### Instructions for the task
Reproduce the lines from the line containing "Task: Close the Prestige 14 AI+ D3MG panel" up to and including the line containing "click(x=596, y=80)", leaving the pictures out of your answer.

Target position records
## Start

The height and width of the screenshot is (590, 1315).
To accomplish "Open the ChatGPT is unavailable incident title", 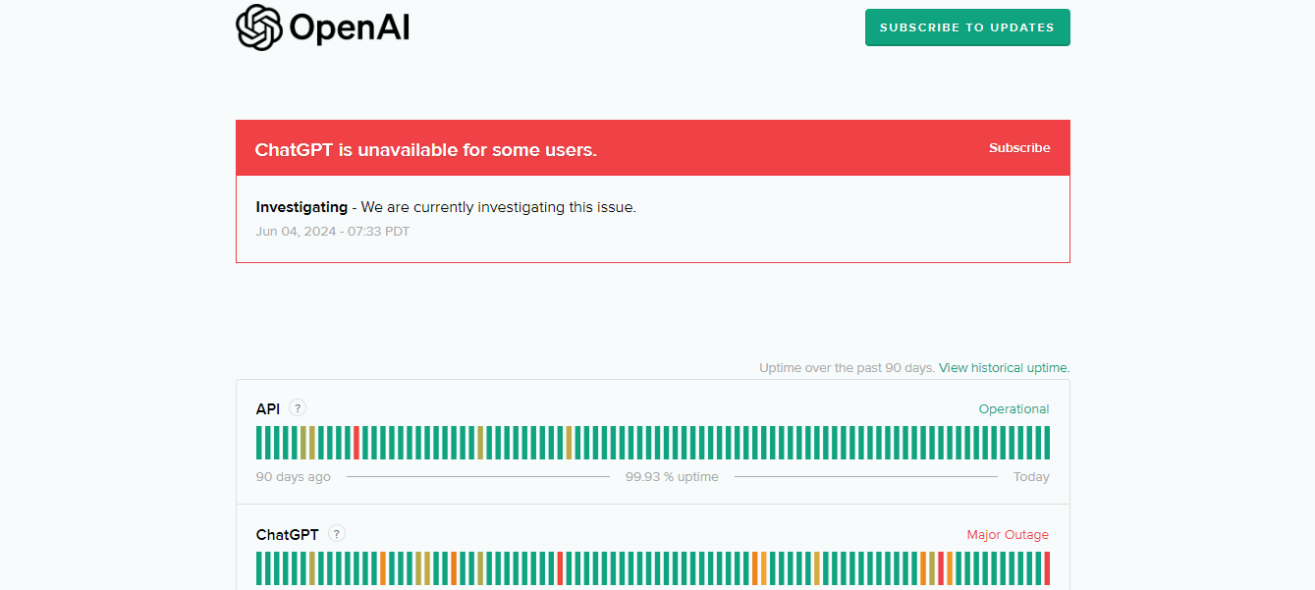I will [x=425, y=150].
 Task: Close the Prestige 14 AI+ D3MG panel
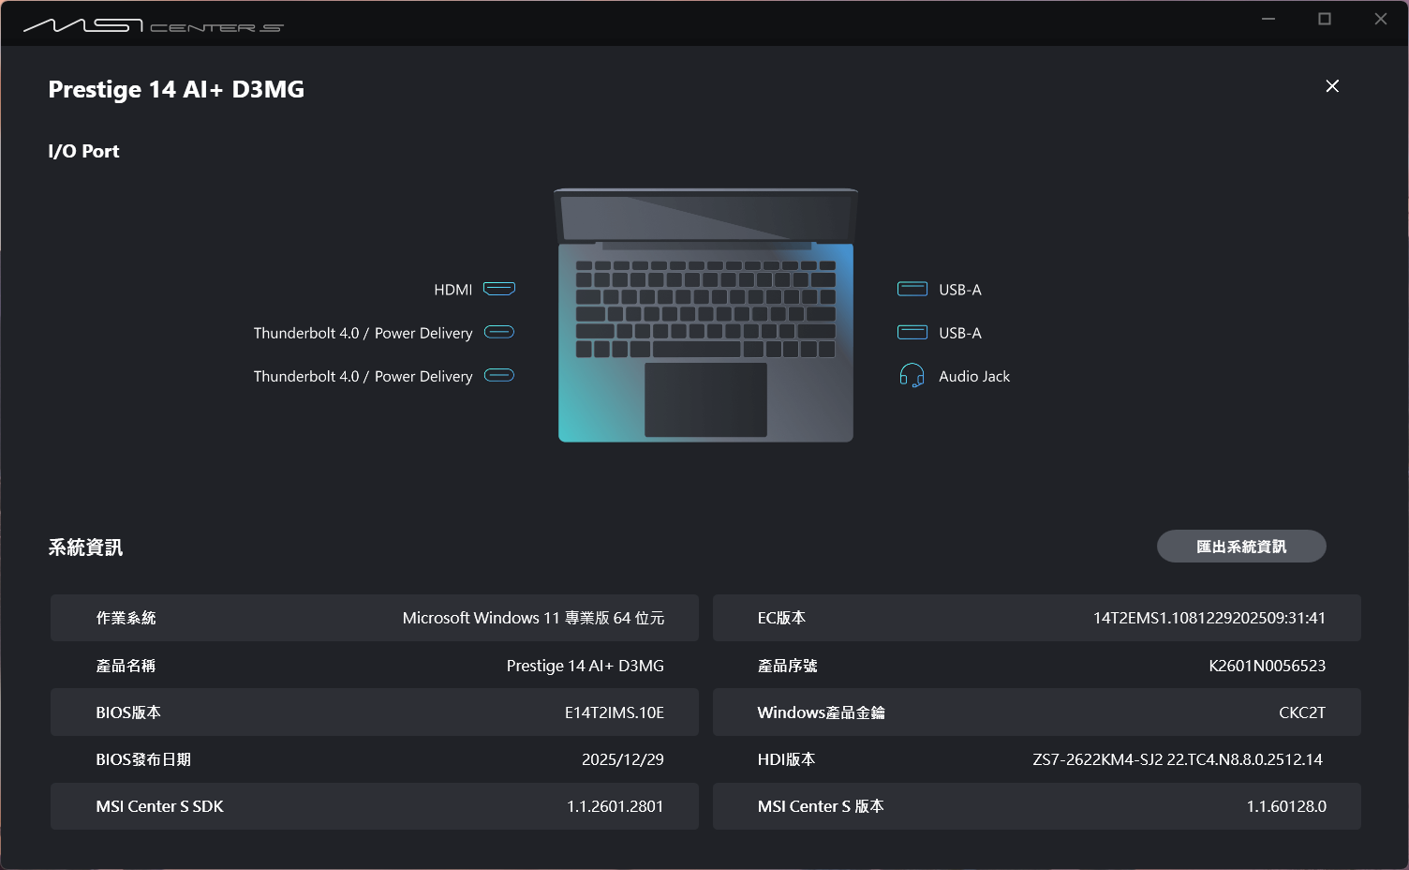(1332, 86)
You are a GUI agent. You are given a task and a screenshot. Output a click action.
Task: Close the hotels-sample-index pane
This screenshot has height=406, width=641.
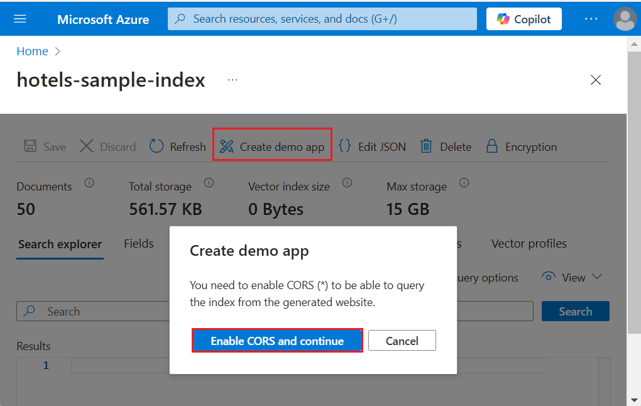click(x=596, y=80)
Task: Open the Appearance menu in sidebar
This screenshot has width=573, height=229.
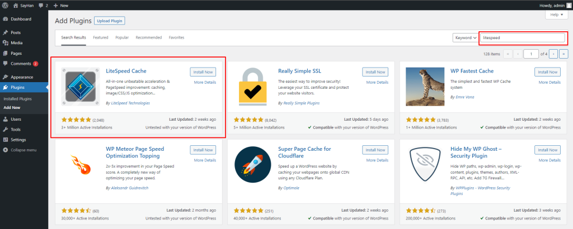Action: coord(22,77)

## End

### Reply
 Task: Close the Prestige 14 AI+ D3MG panel
(1332, 86)
You are a GUI agent. You are given a task and a screenshot. Output a click action.
Task: Close the hotels-sample-index pane
This screenshot has height=406, width=641.
click(x=596, y=80)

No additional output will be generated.